=== Requirement ===
Please rewrite the material starting with the line with "Image resolution: width=971" and going on through the line with "[x=65, y=466]", raising every coordinate in the answers by 74 and leaving the requests and everything else unchanged.

=== Raw data ===
____________________
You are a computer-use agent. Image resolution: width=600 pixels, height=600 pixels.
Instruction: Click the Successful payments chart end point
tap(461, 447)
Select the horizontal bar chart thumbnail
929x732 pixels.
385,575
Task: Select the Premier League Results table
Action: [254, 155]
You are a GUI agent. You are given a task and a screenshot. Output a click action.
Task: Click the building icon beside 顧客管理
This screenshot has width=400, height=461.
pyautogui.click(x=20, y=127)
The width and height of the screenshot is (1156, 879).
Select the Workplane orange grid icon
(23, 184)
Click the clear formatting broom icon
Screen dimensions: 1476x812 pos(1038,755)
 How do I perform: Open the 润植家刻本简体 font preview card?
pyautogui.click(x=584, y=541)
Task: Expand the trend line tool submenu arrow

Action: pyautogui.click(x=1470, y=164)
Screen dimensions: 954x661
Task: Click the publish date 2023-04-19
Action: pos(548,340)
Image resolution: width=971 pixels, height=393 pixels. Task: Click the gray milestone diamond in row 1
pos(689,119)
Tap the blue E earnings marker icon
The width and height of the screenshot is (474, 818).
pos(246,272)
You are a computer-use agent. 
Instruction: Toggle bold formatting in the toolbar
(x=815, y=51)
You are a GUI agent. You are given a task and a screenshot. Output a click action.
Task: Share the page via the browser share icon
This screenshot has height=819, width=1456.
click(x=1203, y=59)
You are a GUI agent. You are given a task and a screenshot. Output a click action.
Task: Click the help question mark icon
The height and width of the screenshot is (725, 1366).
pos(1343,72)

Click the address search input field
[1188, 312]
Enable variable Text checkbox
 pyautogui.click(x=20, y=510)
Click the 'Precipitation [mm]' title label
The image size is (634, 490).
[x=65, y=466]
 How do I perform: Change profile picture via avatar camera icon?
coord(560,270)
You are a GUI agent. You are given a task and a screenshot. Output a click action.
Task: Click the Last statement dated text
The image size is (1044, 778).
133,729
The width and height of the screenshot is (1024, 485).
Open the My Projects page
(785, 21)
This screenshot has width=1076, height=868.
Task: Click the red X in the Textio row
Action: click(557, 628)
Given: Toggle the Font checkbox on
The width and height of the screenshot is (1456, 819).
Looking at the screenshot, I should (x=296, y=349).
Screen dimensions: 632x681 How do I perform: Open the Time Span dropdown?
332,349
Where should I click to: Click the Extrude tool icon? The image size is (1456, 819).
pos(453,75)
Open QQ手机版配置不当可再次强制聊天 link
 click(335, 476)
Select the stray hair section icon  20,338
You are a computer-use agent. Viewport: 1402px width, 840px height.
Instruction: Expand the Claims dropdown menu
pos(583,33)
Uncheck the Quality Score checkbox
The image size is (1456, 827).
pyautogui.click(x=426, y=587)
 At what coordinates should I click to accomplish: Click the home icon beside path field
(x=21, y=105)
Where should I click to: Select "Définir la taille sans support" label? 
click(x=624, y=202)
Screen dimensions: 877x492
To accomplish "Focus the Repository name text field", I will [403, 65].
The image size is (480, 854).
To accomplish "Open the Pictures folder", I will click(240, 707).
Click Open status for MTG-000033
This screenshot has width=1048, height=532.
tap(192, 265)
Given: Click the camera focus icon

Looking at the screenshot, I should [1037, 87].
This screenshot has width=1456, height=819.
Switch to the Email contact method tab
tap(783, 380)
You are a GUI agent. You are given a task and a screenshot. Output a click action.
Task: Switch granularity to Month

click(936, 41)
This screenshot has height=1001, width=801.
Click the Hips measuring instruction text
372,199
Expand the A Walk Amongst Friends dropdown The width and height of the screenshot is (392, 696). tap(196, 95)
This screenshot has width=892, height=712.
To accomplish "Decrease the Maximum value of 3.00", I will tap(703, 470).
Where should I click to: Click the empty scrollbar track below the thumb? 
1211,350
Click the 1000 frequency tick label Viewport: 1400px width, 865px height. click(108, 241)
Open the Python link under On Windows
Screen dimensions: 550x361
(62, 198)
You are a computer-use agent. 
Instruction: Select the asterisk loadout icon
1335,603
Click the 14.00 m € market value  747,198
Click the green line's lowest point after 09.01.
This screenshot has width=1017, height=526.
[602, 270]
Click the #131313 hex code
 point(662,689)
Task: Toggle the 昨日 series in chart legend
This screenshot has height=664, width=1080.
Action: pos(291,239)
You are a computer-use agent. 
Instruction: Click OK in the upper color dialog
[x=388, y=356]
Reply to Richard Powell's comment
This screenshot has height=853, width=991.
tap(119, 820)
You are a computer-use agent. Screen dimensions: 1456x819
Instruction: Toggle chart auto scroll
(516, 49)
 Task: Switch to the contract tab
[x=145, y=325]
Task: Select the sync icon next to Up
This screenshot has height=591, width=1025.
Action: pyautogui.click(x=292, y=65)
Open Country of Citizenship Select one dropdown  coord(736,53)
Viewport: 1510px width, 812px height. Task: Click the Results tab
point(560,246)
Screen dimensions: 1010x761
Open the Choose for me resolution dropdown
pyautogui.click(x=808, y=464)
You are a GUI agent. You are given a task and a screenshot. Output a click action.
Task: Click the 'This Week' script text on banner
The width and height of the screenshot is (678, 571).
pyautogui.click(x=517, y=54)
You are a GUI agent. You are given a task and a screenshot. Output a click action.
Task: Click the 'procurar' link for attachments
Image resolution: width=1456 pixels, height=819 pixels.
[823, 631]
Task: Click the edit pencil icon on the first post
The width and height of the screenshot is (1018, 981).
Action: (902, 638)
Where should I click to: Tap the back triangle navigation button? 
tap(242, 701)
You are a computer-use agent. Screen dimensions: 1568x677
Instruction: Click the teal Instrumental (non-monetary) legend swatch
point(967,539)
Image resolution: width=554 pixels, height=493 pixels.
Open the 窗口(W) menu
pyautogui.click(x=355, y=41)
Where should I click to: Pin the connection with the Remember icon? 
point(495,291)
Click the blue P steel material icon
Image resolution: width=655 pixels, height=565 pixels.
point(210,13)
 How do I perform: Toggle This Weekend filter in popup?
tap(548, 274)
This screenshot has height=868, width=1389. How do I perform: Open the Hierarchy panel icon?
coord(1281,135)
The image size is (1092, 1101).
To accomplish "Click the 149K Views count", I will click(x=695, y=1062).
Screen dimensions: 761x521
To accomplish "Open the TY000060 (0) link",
____________________
=== Exercise result ===
Image resolution: width=971 pixels, height=393 pixels. Task: Click the gray milestone diamond in row 1
pos(763,193)
Tap the blue E earnings marker icon
The width and height of the screenshot is (474, 818).
pos(320,346)
You are a computer-use agent. 
Instruction: Toggle bold formatting in the toolbar
(x=889, y=125)
You are a GUI agent. You are given a task and a screenshot. Output a click action.
Task: Share the page via the browser share icon
This screenshot has height=819, width=1456.
click(x=1277, y=133)
You are a GUI agent. You are given a task and a screenshot. Output a click action.
Task: Click the help question mark icon
The height and width of the screenshot is (725, 1366).
pos(1417,146)

Click the address search input field
[1262, 386]
Enable variable Text checkbox
 pyautogui.click(x=94, y=584)
Click the 'Precipitation [mm]' title label
The image size is (634, 490).
[x=139, y=540]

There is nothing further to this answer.